This has nothing to do with my good college friend, Art Munson. Instead I was reading a blog by Blaine Hogan about how we should allow our artists to be pastors and inspire others with the mystery contained in scripture. His ideas gave me something to think about as I travel to a new church, but as I read his article my mind made more connections than he had written. Perhaps the connection was implied, but as I read Hogan’s thoughts about artists and the church of the 21st century, all I could think about was Europe and the 17th century. Okay, not just the 17th century but a whole chunk of history when there was only one church and much of life revolved around the church. I remembered my art classes (those few I was required to take), the architecture of the great cathedrals that I have seen and I remembered discussing these magnificent buildings in seminary.
For centuries, artists were a part of the church community. With the rigidity of their ritual, I doubt that artists were involved in worship as they sometimes are today, but just look at where they were involved. In the cathedrals that our forbearers left behind, there are demonstrations of the skills and talents of magnificent artists of all kinds, people skilled with glass, with stone, sculpture, architecture, sound, and light. Many of the great composers of these centuries created music for the church or wrote for the glory of God. As I read Hogan’s blog I wondered, ‘Why don’t we see artists in our churches like this today?” Surely there are still people of great skill and talent in our communities. Surely God is still in the business of dispensing this skill and talent to his people, the people who are likely attending church somewhere. So why is art so inconspicuous in the church?

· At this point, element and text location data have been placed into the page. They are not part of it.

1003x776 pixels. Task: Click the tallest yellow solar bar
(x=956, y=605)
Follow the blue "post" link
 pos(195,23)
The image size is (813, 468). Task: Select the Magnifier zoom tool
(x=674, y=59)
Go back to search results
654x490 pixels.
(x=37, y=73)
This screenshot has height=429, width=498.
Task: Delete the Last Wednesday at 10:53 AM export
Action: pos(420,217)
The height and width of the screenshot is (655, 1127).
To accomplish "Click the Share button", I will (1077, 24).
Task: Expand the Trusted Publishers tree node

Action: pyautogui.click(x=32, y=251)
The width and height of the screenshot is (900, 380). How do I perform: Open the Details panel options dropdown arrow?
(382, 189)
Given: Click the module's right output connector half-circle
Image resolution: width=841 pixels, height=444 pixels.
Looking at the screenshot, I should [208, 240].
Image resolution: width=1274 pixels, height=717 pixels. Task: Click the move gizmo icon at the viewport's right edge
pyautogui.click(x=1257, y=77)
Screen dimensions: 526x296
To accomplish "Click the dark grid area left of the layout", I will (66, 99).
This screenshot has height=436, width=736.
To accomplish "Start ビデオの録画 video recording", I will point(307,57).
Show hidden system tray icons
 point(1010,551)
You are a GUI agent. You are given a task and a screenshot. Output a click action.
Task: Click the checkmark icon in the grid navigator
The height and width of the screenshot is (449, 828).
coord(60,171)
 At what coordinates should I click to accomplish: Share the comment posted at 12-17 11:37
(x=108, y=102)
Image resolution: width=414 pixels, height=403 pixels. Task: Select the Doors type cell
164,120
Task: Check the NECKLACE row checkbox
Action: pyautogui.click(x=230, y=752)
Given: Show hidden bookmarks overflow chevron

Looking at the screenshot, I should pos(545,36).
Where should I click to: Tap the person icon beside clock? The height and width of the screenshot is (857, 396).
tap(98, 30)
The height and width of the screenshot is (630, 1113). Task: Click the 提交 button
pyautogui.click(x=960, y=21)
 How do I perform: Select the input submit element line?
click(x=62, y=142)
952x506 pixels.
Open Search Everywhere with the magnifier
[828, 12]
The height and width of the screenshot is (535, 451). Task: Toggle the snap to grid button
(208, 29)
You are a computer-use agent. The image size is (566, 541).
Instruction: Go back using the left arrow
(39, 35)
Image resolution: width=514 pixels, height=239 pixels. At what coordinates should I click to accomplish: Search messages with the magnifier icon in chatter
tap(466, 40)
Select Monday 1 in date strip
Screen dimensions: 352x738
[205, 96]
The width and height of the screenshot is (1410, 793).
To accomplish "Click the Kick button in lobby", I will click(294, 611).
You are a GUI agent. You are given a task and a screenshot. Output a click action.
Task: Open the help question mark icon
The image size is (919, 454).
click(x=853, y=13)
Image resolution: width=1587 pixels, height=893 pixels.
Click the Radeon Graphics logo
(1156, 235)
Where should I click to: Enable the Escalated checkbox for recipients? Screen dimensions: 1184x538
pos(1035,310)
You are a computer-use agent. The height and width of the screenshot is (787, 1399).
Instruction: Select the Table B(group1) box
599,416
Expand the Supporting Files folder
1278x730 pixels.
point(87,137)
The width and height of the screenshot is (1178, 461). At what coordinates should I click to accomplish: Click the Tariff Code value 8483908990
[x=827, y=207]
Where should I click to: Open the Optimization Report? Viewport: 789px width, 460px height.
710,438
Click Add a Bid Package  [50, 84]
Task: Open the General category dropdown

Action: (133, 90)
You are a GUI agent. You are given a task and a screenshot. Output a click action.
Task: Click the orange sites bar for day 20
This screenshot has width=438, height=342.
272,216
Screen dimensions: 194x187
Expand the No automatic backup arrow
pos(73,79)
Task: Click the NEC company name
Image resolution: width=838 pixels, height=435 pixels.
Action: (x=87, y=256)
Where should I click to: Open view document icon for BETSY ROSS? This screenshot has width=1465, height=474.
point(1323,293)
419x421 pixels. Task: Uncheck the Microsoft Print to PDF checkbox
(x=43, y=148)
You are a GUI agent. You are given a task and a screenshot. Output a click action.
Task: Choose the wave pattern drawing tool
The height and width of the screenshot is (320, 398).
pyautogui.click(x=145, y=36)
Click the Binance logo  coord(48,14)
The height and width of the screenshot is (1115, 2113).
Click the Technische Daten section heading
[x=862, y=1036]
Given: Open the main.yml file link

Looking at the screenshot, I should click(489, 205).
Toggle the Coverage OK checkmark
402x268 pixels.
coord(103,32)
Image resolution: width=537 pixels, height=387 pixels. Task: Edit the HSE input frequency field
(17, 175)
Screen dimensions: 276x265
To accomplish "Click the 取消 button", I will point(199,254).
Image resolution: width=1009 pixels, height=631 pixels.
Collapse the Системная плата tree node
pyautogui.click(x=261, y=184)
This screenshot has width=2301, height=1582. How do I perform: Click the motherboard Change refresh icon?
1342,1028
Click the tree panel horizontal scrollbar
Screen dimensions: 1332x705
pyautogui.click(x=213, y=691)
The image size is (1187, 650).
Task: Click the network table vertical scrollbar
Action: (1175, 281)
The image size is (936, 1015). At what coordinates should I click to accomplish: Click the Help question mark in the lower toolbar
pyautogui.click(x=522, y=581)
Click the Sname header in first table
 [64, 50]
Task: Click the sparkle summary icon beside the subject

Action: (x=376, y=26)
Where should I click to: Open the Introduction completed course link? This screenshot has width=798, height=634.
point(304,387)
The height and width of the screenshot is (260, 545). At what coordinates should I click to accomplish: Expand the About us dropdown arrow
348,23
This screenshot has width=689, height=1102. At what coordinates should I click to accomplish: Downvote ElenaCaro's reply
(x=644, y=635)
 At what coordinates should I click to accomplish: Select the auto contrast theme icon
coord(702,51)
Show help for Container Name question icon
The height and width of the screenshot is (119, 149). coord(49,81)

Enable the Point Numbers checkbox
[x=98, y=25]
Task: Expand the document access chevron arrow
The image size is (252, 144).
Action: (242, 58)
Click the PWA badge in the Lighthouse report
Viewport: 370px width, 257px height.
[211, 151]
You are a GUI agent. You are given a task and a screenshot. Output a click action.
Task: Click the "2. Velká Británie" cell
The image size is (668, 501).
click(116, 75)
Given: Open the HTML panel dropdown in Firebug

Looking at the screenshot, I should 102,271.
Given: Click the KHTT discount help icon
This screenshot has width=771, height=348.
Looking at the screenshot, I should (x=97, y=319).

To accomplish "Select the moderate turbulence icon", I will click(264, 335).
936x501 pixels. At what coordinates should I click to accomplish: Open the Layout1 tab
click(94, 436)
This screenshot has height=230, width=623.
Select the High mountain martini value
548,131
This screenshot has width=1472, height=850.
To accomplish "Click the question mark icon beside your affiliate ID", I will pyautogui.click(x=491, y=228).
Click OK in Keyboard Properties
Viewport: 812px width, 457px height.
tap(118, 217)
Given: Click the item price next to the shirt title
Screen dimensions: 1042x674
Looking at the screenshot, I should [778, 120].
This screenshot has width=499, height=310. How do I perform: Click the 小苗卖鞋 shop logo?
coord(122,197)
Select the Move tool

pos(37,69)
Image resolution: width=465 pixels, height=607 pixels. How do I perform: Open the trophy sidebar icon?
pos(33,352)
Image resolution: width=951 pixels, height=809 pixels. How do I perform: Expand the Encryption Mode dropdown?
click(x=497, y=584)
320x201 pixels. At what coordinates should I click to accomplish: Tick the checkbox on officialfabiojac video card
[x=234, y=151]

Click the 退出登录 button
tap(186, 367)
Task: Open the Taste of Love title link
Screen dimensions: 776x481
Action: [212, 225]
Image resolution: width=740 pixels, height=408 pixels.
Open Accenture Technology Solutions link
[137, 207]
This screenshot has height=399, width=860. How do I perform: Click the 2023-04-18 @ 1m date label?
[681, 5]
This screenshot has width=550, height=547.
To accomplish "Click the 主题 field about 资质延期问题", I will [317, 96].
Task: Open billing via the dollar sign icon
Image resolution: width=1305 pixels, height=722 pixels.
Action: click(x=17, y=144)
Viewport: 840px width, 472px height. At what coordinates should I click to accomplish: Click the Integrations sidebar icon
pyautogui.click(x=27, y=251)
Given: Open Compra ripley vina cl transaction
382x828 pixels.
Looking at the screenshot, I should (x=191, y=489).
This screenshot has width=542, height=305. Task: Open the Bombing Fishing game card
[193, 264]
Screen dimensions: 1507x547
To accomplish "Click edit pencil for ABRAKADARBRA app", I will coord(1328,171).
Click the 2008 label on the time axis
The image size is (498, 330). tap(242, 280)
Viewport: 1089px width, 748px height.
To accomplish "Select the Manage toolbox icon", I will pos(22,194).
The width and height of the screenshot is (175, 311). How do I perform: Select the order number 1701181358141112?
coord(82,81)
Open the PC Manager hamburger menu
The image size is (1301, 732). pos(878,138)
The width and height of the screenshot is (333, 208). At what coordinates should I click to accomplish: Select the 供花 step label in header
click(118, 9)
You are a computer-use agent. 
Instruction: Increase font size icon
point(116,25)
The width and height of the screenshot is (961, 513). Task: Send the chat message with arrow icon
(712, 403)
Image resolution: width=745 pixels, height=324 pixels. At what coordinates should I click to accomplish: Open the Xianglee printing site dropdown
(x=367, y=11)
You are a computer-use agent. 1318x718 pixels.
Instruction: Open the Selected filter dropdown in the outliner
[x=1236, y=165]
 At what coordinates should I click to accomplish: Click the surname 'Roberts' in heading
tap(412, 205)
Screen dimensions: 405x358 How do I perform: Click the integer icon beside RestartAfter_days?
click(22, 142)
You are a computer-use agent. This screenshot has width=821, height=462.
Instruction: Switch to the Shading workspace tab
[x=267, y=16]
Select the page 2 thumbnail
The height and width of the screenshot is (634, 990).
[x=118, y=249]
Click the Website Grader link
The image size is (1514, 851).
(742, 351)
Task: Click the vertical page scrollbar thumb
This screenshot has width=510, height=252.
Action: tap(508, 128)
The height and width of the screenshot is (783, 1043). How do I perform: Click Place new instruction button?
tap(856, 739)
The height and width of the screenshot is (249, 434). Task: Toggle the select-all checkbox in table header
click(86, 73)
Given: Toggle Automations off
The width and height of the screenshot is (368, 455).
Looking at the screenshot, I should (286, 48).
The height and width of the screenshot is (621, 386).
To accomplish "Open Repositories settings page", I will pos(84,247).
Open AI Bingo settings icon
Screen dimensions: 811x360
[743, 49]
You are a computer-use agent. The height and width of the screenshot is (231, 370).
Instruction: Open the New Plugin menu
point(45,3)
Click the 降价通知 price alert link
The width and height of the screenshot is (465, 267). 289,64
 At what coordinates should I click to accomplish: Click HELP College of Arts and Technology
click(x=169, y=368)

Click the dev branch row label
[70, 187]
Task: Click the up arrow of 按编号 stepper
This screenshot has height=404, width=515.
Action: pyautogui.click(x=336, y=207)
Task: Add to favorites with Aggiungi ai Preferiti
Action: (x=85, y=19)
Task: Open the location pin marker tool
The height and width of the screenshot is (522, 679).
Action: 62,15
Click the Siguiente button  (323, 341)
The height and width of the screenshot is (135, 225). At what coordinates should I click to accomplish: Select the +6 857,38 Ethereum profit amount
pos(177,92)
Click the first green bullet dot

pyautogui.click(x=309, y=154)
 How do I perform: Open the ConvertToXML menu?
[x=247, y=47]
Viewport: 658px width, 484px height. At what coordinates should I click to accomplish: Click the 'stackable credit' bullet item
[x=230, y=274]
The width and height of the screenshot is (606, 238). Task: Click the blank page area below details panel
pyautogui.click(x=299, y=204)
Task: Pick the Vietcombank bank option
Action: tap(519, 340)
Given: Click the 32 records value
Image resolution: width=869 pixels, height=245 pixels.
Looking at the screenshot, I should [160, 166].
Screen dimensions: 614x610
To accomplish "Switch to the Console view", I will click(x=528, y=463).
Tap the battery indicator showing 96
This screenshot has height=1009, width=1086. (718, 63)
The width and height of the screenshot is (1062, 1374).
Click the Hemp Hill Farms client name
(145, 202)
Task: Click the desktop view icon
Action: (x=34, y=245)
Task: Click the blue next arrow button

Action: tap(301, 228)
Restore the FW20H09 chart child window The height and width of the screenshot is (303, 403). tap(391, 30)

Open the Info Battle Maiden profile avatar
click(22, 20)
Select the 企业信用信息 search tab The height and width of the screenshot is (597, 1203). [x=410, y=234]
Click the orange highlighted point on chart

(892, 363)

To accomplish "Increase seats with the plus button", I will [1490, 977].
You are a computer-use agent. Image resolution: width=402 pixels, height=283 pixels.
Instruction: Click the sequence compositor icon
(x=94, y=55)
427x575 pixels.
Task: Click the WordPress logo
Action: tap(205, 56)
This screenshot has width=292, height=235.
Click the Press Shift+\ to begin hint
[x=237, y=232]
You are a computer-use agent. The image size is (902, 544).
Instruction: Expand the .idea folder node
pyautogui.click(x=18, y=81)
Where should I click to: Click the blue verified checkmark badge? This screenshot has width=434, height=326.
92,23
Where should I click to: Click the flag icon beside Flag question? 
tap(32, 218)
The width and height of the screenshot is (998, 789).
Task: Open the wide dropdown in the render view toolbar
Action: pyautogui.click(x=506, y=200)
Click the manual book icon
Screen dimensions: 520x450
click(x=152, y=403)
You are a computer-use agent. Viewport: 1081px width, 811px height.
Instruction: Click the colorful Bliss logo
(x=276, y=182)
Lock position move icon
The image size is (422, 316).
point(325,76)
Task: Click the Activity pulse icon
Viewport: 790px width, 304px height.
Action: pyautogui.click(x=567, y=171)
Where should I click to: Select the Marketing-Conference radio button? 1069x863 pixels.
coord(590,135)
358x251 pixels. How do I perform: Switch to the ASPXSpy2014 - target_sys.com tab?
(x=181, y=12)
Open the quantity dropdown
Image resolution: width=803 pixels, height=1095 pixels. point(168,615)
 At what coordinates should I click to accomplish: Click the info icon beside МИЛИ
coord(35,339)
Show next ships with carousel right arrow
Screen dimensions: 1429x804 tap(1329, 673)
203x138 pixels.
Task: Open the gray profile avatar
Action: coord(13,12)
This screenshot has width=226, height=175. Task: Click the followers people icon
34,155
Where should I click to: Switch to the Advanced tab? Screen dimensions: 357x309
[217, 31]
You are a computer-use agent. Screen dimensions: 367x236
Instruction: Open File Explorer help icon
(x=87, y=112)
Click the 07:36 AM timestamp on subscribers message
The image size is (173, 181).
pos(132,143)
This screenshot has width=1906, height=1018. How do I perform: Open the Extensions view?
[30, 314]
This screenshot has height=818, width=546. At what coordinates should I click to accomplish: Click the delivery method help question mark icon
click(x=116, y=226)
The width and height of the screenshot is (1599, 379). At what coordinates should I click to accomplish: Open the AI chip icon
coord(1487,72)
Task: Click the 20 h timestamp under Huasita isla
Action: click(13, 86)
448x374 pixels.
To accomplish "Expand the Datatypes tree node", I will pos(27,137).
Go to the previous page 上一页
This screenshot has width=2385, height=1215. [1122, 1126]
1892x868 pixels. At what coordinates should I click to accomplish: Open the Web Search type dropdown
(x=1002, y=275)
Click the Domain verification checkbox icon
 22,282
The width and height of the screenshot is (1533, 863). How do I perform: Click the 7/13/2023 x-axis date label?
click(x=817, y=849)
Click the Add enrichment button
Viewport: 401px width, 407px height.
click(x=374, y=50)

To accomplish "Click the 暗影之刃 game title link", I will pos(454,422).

I admit that there are places like Willow Creek and Saddleback that have fabulous bands and multimedia presentations and who invite dancers and other artists to bring God praise. What comes to mind are all the churches that exist only in the practical. They look plain on the outside and on the inside they look like they were decorated by me (that’s not a good thing). I spent a career in engineering and my first instinct is toward the practical, functional and the useful. Terms like colorful and inspiring do not roll off of my tongue easily. But if God is still inspiring artists among God’s people as he surely did three centuries ago, what must they be thinking? If even I think that the inside of our churches look kind of colorless and plain, we must be causing great pain and sorrow in the hearts of our artists.
Either that, or we’re chasing them away.
God has given artists an ability to communicate his love to the world through human passion and emotion instead of only logic and reason. Could it be that the artists in our community feel unwelcome before they even step through the door of our church? God has seen fit to give me some facility with the spoken and written word, but while music speaks to my heart, I have only a limited ability to use it. Don’t even ask me to create or even understand the visual arts. We live in a multimedia culture and the hearts of humanity must be reached through the languages of art and inspiration but somewhere, in the last century or two, the church forgot something. Somehow, too many of us thought that the age of reason meant that words alone could convince the world of our sincerity and communicate God’s message but doing so forgets about communicating the wonder and the mystery of God. Doing so neglects the heart and the passion that speaks to the souls of humanity.
If we want to tell the world about God’s love for them, we need our artists back.
We need to reach beyond the functional, beyond the logical and touch the hearts of people in ways that reason and practicality cannot. Our churches need to welcome our artists home again. We must make our church a place where artists are free to use their gifts to communicate God’s love to the world. As a pastor, I must do what I can to make artists welcome in my church because our artists can reach the hearts of people in ways that my words never will.